In an effort to provide motorhome customers with more choices and options, the new Workhorse diesel chassis will be equipped with Cummins engines in three horsepower modes. The standard engine is the 350-horsepower ISC power plant, with an optional 330-horsepower ISC engine also available. For those requiring more power, the ISL 400-horsepower engine is another option. Torque ratings for the three engines are 950 pound-feet (ISC 330-horsepower), 1,050 pound-feet (ISC 350-horsepower), and 1,200 pound-feet (ISL 400-horsepower).
The chassis also comes with two front air-ride suspension options. An I-beam suspension utilizing ArvinMeritor trailing arm technology is standard, while an ArvinMeritor RideStar independent front suspension is optional. Gabriel Ryde FX shock absorbers are used on all four corners.
Ride comfort and turning radius are affected by the different front suspension systems. While the chassis’ riding comfort might be subjective, the turning radii are not. Curb-to-curb turning radii will depend on the coach’s wheelbase, which will be available in four lengths: 208 inches, 228 inches, 242 inches, and 252 inches. However, each type of front suspension has a different cut angle. The I-beam front air suspension has a 50-degree cut, while the independent front air suspension enjoys a 55-degree wheel cut for better maneuverability.
Regardless of the front suspension chosen, the R Series chassis is available in two weight rating sizes. Standard is a 28,000-pound gross vehicle weight rating (GVWR), with a 40,000-pound gross combination weight rating (GCWR), a 10,500-pound front gross axle weight rating (GAWR), and a 17,500-pound rear GAWR. The optional chassis package features a 31,000-pound GVWR, with a 43,000-pound GCWR, a 12,000-pound front GAWR, and a 19,000-pound rear GAWR.
The Allison 3000MH six-speed automatic transmission with an overdrive gear resides just forward of the engine and is coupled to the differential via a very short driveshaft. The rear differential gear ratio in the ArvinMeritor axle is 4.63:1 with QuietRide ring and pinion gears to maintain a low sound level while on the highway.

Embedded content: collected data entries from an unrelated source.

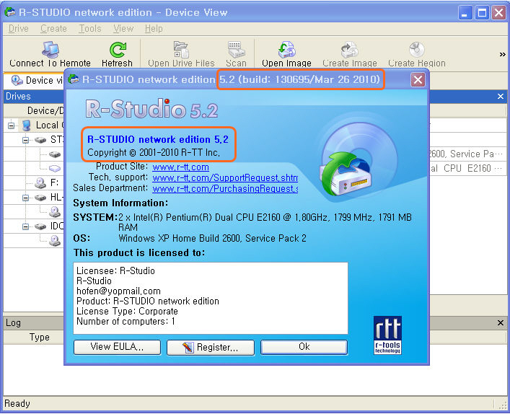Open the Tools menu
This screenshot has height=414, width=510.
point(90,29)
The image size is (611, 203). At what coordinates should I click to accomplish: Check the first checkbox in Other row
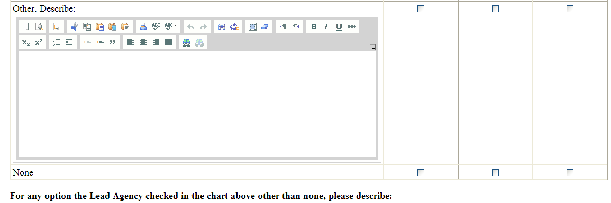click(421, 8)
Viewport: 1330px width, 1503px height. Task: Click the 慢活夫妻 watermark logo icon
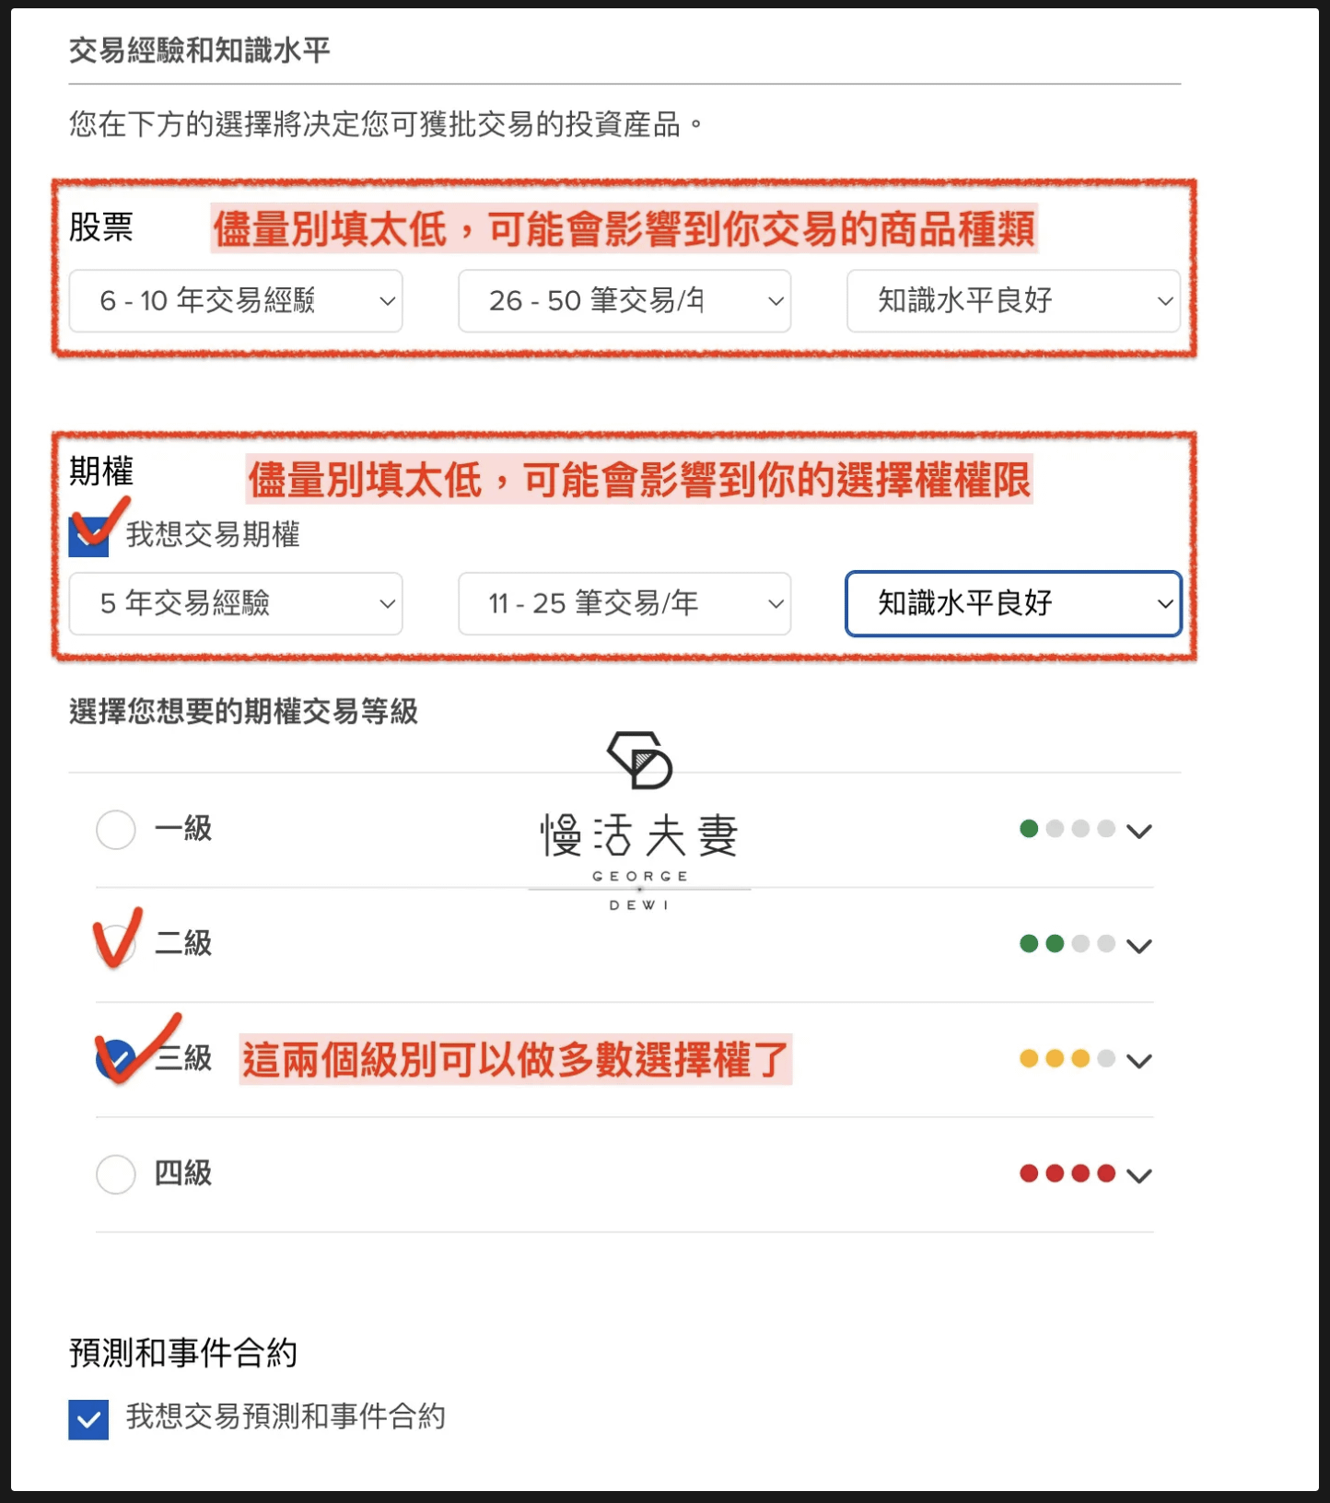pyautogui.click(x=640, y=761)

Each R Series chassis incorporates Onan’s Coach Command power management system, albeit at various optional levels of capabilities. The Coach Command allows the motorhome owner to monitor and control various coach systems from a single location in the cockpit using touch-screen technology. The system can manage all power sources and requirements, including the air conditioners, water heater, and other appliances. It also can allow the owner to monitor tire pressure, tank levels, battery charge, fuel mileage, and trip information from the same location. Internet, GPS, and wireless communication systems also can be run through the Coach Command system, allowing the operator to manage nearly every coach function through one control. The removable touch-control screen enables the owner to have access to all system functions from up to 300 feet away from the coach. To quote Workhorse literature: “Coach Command helps to maximize reliability by monitoring systems and providing diagnostics. It puts coach, chassis, and service information at the owner’s fingertips.”
Workhorse expects to have production-line chassis delivered to manufacturers this winter, with the first completed motorhomes on the new chassis reaching dealerships late in the first quarter of 2003. So, keep your eyes open for this new player in the diesel-pusher chassis market.